Because RFRA does not apply to the states under Boerne, challenges to state law mandates have to rely directly on the Free Exercise Clause of the First Amendment (with little chance of success, of course), state constitutional free exercise clauses, or state RFRAs. Such challenges--including the challenge (cert petition here) I was part of as an associate at Williams & Connolly ten years ago to the California mandate--have been unsuccessful. (One issue from that petititon that I think has never been fully explored is whether the carving up of what is a sufficiently "religious" institution to qualify for for an exemption poses Larson v. Valente Establishment Clause problems, but that has garnered about as much interest from courts as the argument on the other side that Caldor v. Thornton from the same era implies a broad rule that accommodations raise Establishment Clause problems.) Thus, the point made in this LA Times story that not much will change for many employees post-Hobby Lobby and the likely push in some of the remaining 22 states to enact contraceptive mandates.

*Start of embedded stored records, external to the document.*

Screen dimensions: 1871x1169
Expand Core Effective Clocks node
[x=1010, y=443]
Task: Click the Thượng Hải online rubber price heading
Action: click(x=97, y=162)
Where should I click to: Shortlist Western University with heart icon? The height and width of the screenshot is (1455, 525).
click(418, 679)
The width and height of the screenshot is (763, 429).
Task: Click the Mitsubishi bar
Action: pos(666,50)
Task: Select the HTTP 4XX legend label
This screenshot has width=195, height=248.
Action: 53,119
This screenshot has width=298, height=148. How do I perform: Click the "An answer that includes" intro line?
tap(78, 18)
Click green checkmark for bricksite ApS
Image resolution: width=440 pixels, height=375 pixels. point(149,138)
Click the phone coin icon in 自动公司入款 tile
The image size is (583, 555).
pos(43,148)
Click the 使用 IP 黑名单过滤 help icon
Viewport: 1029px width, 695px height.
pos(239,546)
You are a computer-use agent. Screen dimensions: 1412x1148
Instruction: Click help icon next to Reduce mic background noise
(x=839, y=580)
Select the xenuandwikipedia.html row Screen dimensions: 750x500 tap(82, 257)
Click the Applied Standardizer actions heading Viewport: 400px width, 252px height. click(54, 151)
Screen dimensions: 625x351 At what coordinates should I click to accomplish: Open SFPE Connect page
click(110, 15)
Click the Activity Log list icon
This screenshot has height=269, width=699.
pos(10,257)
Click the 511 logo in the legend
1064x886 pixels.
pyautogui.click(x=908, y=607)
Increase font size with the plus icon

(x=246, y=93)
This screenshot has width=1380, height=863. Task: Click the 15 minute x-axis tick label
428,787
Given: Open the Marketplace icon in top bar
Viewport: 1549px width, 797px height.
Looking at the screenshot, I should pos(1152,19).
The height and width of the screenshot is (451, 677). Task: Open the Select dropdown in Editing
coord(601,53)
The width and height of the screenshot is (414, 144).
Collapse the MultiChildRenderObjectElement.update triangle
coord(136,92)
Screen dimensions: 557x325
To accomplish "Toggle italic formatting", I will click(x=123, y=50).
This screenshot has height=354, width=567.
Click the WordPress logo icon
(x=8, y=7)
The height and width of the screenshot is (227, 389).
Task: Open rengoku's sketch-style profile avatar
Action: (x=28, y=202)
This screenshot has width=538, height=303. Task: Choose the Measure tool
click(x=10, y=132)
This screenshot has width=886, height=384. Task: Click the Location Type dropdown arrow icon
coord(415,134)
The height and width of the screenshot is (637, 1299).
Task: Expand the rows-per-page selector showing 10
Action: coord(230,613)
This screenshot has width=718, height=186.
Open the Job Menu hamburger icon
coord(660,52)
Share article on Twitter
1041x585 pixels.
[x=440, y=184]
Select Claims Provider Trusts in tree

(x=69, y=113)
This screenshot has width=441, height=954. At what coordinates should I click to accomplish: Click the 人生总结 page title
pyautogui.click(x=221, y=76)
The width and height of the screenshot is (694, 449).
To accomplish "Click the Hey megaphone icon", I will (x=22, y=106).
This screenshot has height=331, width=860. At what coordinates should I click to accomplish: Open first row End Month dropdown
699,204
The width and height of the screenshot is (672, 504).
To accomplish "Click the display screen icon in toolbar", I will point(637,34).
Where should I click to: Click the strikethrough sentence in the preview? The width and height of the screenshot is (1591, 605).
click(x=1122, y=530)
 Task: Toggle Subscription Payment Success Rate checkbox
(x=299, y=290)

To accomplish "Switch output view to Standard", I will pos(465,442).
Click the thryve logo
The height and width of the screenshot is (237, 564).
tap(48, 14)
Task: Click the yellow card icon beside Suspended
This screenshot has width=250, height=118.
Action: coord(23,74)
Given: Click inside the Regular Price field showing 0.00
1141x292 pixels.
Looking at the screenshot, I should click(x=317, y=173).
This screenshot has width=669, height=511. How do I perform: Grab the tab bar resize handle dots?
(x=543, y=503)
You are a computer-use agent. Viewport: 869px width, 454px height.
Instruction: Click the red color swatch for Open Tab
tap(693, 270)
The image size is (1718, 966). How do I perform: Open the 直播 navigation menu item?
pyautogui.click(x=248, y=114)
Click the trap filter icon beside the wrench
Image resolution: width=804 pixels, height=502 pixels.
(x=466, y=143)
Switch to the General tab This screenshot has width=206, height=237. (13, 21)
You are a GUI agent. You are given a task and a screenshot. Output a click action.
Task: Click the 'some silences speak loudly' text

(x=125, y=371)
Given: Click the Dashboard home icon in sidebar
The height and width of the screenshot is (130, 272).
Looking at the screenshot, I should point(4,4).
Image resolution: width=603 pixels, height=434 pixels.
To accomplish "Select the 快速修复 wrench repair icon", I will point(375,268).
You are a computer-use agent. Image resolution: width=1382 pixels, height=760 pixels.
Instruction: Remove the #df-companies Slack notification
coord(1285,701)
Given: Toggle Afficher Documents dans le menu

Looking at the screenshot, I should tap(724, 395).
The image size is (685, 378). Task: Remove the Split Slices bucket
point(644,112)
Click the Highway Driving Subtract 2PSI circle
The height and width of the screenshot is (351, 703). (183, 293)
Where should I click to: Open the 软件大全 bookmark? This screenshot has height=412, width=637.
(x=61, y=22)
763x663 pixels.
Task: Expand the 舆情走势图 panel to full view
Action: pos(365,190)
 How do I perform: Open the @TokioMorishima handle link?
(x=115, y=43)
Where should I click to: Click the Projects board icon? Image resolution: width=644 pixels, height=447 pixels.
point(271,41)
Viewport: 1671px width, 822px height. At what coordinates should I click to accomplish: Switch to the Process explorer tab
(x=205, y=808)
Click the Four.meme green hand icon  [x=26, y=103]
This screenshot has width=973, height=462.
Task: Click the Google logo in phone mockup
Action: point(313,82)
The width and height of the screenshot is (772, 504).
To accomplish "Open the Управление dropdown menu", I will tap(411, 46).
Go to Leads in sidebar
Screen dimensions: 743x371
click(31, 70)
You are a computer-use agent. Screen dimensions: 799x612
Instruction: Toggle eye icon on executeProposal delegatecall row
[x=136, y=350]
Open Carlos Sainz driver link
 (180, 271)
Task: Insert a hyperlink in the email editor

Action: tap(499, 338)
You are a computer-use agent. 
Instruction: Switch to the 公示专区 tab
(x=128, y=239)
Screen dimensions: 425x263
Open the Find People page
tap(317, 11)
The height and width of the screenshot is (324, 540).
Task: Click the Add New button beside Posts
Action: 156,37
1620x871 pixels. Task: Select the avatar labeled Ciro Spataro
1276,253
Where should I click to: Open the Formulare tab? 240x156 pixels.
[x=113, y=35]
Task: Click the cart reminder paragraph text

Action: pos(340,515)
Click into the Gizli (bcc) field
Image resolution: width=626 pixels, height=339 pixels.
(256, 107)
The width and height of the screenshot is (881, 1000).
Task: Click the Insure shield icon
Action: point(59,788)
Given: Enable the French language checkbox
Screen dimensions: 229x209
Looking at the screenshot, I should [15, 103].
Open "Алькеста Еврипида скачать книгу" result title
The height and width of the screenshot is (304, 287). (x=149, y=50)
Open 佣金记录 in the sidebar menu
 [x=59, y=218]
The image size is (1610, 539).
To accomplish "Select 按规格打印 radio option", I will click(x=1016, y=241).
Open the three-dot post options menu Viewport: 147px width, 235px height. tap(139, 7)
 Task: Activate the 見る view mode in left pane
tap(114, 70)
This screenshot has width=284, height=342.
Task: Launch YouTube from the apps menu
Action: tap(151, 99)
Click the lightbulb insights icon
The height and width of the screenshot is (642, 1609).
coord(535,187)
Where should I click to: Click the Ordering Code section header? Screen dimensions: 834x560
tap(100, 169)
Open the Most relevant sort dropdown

Perhaps there are some important doctrinal Justice Kennedy-syle federalism-as-protecting-liberty reasons for this post-Hobby Lobby state of affairs (Howard Wasserman raises similar issues here), as well as an example of Rick Hills's "Westphalian" strategy of substituting conflicts over jurisdiction for conflicts over deeply contested moral questions. Justice Kennedy wrote the decision for the Court in Boerne holding that RFRA was not a congruent and proportional remedy for any state (or local government) religious free exercise violations of § 1 of the Fourteenth Amendment (a then much-criticized narrowing of Congress's § 5 power--times change). The federal government remains limited by RFRA in what it can impose on the nation by statute or regulation (see O Centro and Hobby Lobby). The states, however, can ratchet up or down levels of free exercise protection through interpretation of their state constitutional provisions, enacting state RFRAs, or crafting exemptions (or burdens, see Locke v. Davey), free from federal constitutional (see Smith, which Justice Kennedy joined) or statutory (see Boerne) demands.